» TASK STATEMENT: Each line from the one with "Task: Click the 南京大学 cell" through the final line of the entries below must be printed exactly, and the pictures must not be.

Segment Start: DATA FOR REVIEW

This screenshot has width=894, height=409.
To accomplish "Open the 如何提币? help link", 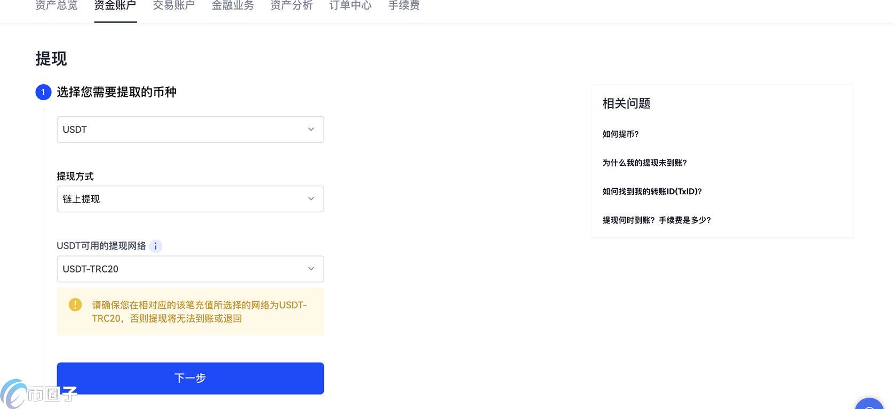I will (x=620, y=134).
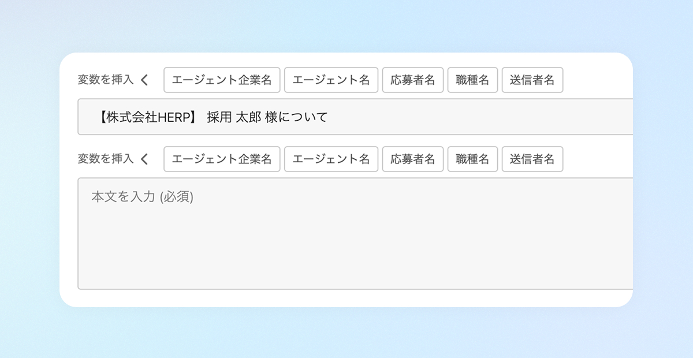Click 変数を挿入 label above subject field
The width and height of the screenshot is (693, 358).
pos(106,80)
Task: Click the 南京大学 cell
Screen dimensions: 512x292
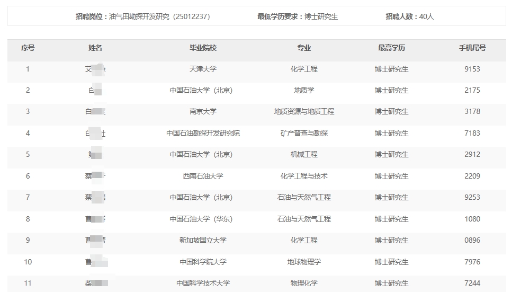Action: (203, 111)
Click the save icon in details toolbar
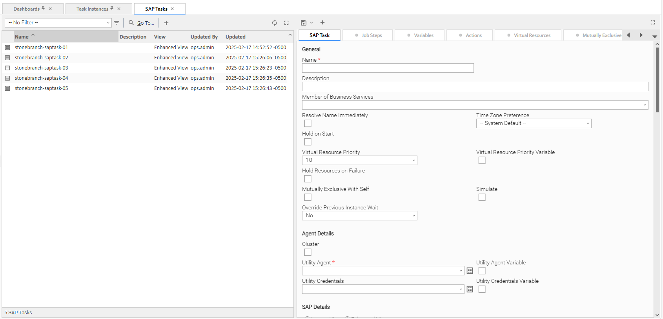 tap(303, 23)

Segment End: DATA FOR REVIEW

» ANSWER BOX:
Task: Click the 南京大学 cell
Screen dimensions: 512x292
Action: (203, 111)
Click the save icon in details toolbar
 tap(303, 23)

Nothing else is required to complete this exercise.